Als der Team-Bus der Schalker gegen ein Uhr Nachts das heimische Stadion erreicht, werden die Spieler von einer Gruppe von etwa 500-600 „Fans“ empfangen. Neben wüsten Beleidigungen kommt es auch zu unfassbaren Jagdszenen.

Schau dir den Tiefpunkt der Schalke-Saison hier im Video an:

Gegenüber SPORT1 beschrieb ein Schalke-Spieler, der anonym bleiben möchte, am nächsten Tag die Szenen. Laut des Spielers haben die anwesenden Fans damit gedroht, der Mannschaft „das Leben zur Hölle“ machen zu wollen.

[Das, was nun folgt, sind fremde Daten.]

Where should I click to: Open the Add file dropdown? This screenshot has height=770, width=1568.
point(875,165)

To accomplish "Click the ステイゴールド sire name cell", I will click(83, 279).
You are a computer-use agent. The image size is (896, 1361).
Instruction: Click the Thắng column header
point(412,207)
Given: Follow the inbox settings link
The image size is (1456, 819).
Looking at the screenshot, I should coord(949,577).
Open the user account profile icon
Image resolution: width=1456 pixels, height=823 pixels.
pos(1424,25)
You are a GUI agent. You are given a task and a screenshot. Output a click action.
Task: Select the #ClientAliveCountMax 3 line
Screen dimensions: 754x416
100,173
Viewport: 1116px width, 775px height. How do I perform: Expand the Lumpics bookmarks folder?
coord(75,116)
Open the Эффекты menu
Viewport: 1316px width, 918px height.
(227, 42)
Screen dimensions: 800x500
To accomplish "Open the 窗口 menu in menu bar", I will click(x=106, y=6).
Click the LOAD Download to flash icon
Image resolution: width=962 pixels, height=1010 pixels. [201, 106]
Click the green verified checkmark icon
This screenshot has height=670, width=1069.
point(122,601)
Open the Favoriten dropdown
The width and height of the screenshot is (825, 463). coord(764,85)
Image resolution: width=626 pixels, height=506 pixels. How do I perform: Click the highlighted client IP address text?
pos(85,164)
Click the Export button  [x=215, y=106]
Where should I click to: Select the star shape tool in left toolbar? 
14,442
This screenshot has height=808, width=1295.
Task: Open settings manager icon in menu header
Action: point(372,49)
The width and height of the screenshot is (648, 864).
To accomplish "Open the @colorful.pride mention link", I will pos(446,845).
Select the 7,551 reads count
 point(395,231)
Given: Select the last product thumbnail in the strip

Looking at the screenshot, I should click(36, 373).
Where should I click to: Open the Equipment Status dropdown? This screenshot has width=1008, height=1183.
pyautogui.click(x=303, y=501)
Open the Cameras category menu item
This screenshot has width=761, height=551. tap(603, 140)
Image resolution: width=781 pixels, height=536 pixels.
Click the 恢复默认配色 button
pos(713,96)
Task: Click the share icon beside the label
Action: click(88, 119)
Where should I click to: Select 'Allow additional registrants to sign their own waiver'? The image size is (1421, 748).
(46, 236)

Anschließend seien Böller explodiert und Eier geworfen worden. Als die Fans dann auch noch anfingen, auf die Spieler loszugehen, sei es zu den Jagdszenen gekommen. Der anonyme Spieler spricht von „purer Angst“ und erklärt, dass einige Spieler Tritte und Schläge abbekommen haben. Er wüsste nicht, wie er nach dieser Aktion die verbleibenden vier Spiele bestreiten solle.

Kritik äußerte er außerdem in Richtung der Klub-Verantwortlichen. Der Spieler verstehe nicht, warum der Verein die Mannschaft überhaupt den aufgebrachten Fans ausgesetzt habe. Auch die Polizei sei nicht schnell genug am Ort des Geschehens gewesen.

Der Verein reagierte am Mittwochmorgen mit einer Pressemitteilung auf die Vorkommnisse: „Bei allem verständlichen Frust und aller nachvollziehbaren Wut über den Abstieg in die 2. Bundesliga: Der Verein wird es niemals akzeptieren, wenn die körperliche Unversehrtheit seiner Spieler und Mitarbeiter gefährdet wird. Genau das ist in der vergangenen Nacht aber durch die Handlungen von Einzelpersonen geschehen. Der Klub verurteilt dieses Verhalten aufs Schärfste und stellt sich selbstverständlich vor seine Mitarbeiter“.